Overtredingen dienen op een rechtvaardige wijze gestraft worden. Hierbij wil ik echter wel wijzen op het feit dat het van belang is dat de boer weet wanneer hij de fout ingaat. Goede communicatie en advies zijn hierbij onontbeerlijk; daartoe roep ik u dan ook op. Ook met betrekking tot de overbruggingsperiode dient er duidelijk gecommuniceerd te worden met de boeren. Op vragen als waar zijn we nu precies aan toe en hoe nu verder, moeten alle belanghebbenden zo kort als mogelijk in het ongewisse worden gelaten. Vraag aan u is of b.v. Bureau Heffingen op korte termijn al informatie naar de boeren stuurt?
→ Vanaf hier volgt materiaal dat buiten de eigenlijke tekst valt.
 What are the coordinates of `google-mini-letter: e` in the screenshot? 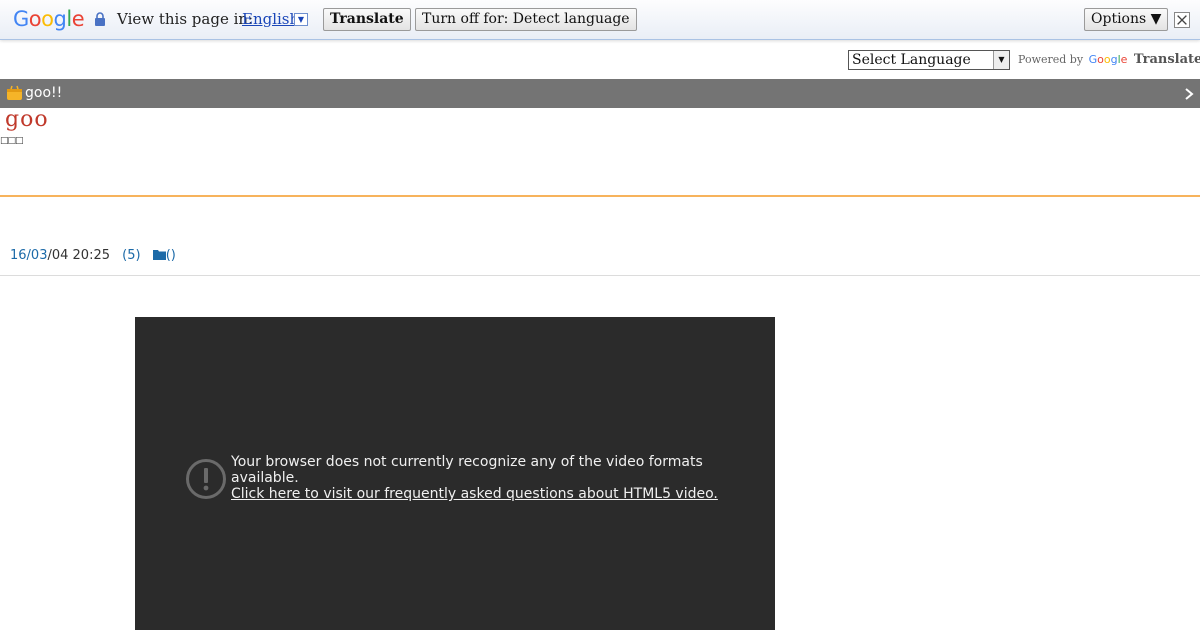 It's located at (1124, 60).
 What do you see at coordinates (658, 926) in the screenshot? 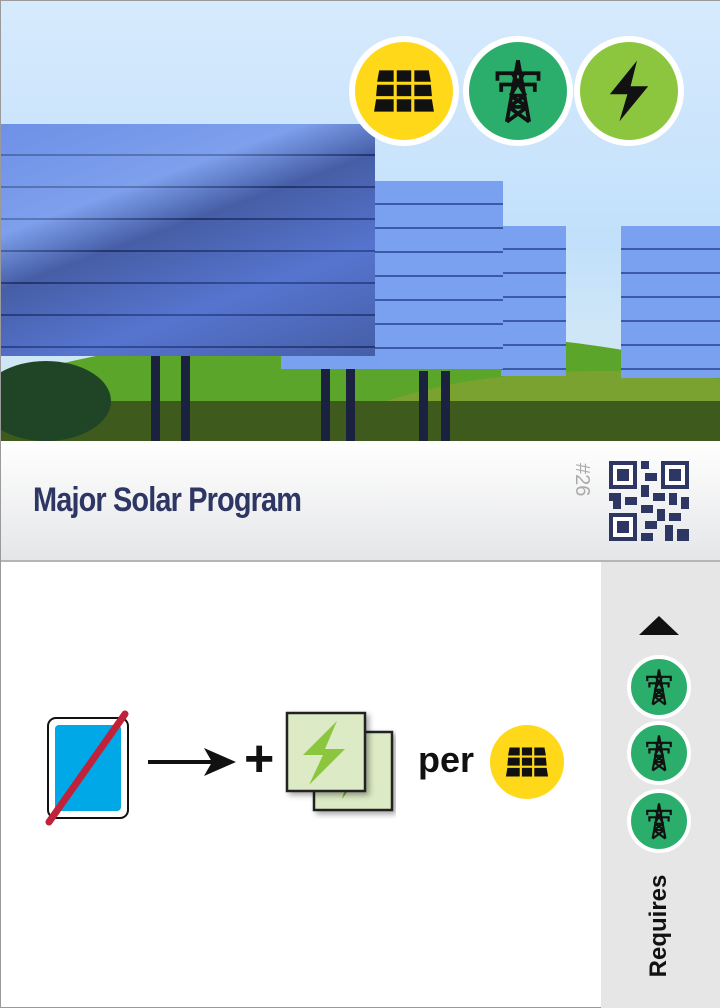
I see `requires-label: Requires` at bounding box center [658, 926].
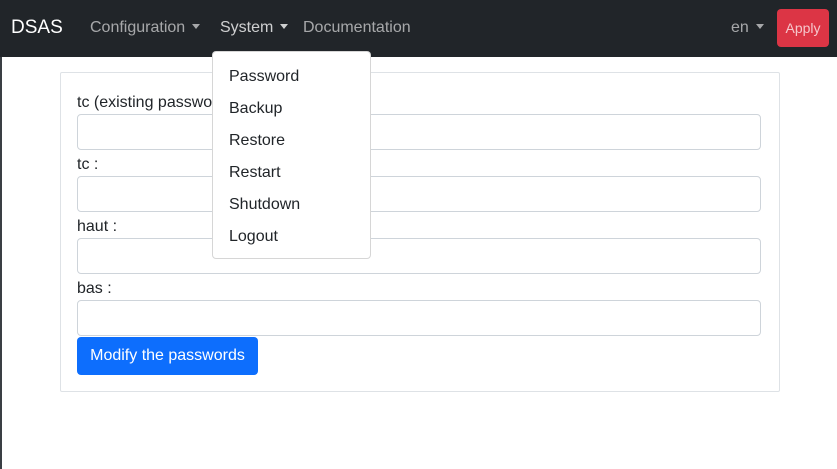 This screenshot has width=837, height=469. Describe the element at coordinates (98, 226) in the screenshot. I see `field-label-haut: haut :` at that location.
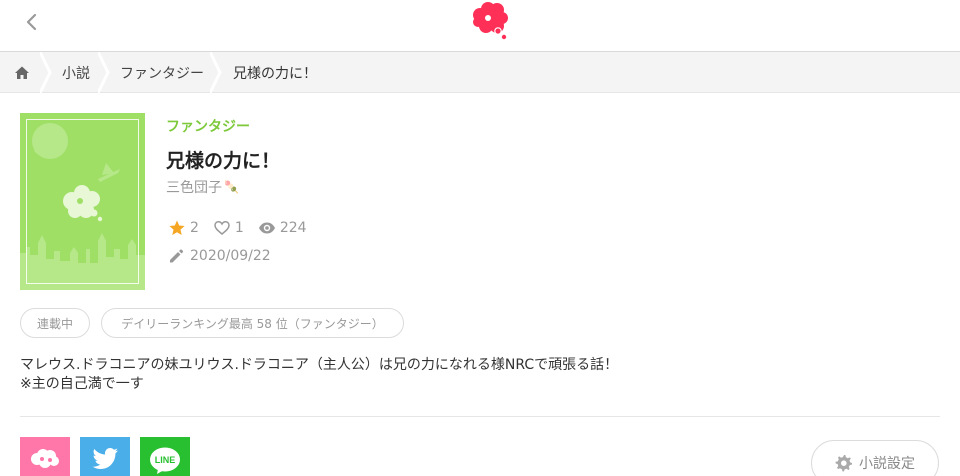 The image size is (960, 476). I want to click on like-stat: 1, so click(228, 228).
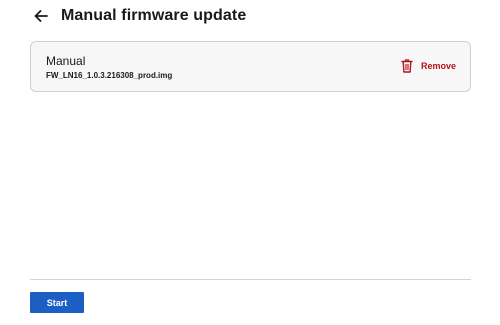 Image resolution: width=500 pixels, height=325 pixels. I want to click on remove-button: Remove, so click(428, 66).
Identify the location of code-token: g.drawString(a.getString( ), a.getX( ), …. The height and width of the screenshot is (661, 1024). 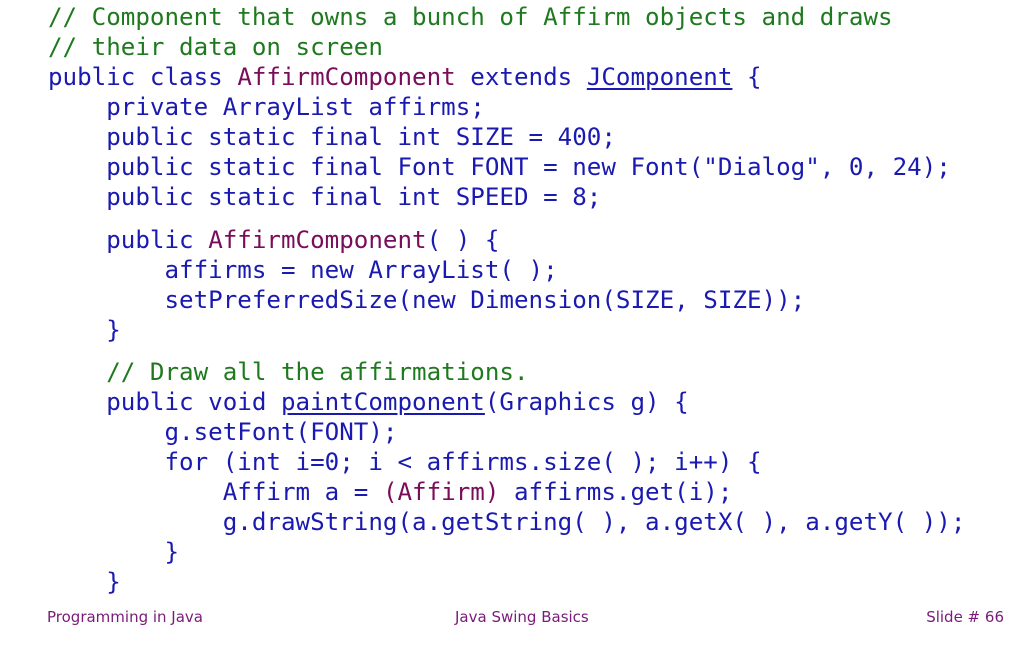
(594, 522).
- Boer-boervoorziening komt te vervallen m.b.t. mestafzet; jammer (blz. 10); De afgelopen jaren mestdistributie zwakke schakel; de komende jaren komt het er dus op aan. Mestdistributie wordt cruciaal onderdeel m.b.t. het welslagen van het mestbeleid (blz. 10). Daarbij willen we de minister oproepen om er op toe te zien dat mestdistributeurs niet een te machtige positie krijgen. We willen de minister vragen om boer-boer transport van mest in het eigen werkgebied nog eens nader te (laten) bestuderen. Deze mogelijkheid moet wat ons betreft blijven bestaan.

Tenslotte
Gezien de tijd moet ik naar een afronding. Een aantal deelonderwerpen die ik graag nog zou willen aanstippen zijn, zonder er nu verder op in te gaan zijn:

- De problematiek rondom de meetdiepte. Deze is niet uniform in de EU. Hierin verwachten we van de minister een eerlijke behandeling van de boer t.o.v. zijn collegae in de omringende landen (blz. 13, mestbrief);

- De aanpak van de uitspoelingsgevoelige gronden. In beginsel zijn we het eens met de lijnen die de minister heeft uitgezet (blz. 14, mestbrief);

- De minister wil inzetten op kennis; op onderzoek en innovatie. Wat ons betreft is het dan noodzakelijk dat de proefbedrijven open blijven. Kan de minister hieromtrent garanties geven?

- De fosfaatophoping in de bodem gaat nog steeds door; de vraag aan de minister of evenwichtsbemesting in 2015 haalbaar is?


- Tenslotte wenst mijn fractie de minister en de staatssecr. alle succes bij het verder uitwerken van het actieprogramma en bij het uitwerken van het wetsvoorstel en niet in de laatste plaats bij het binnenhalen van de derogatie.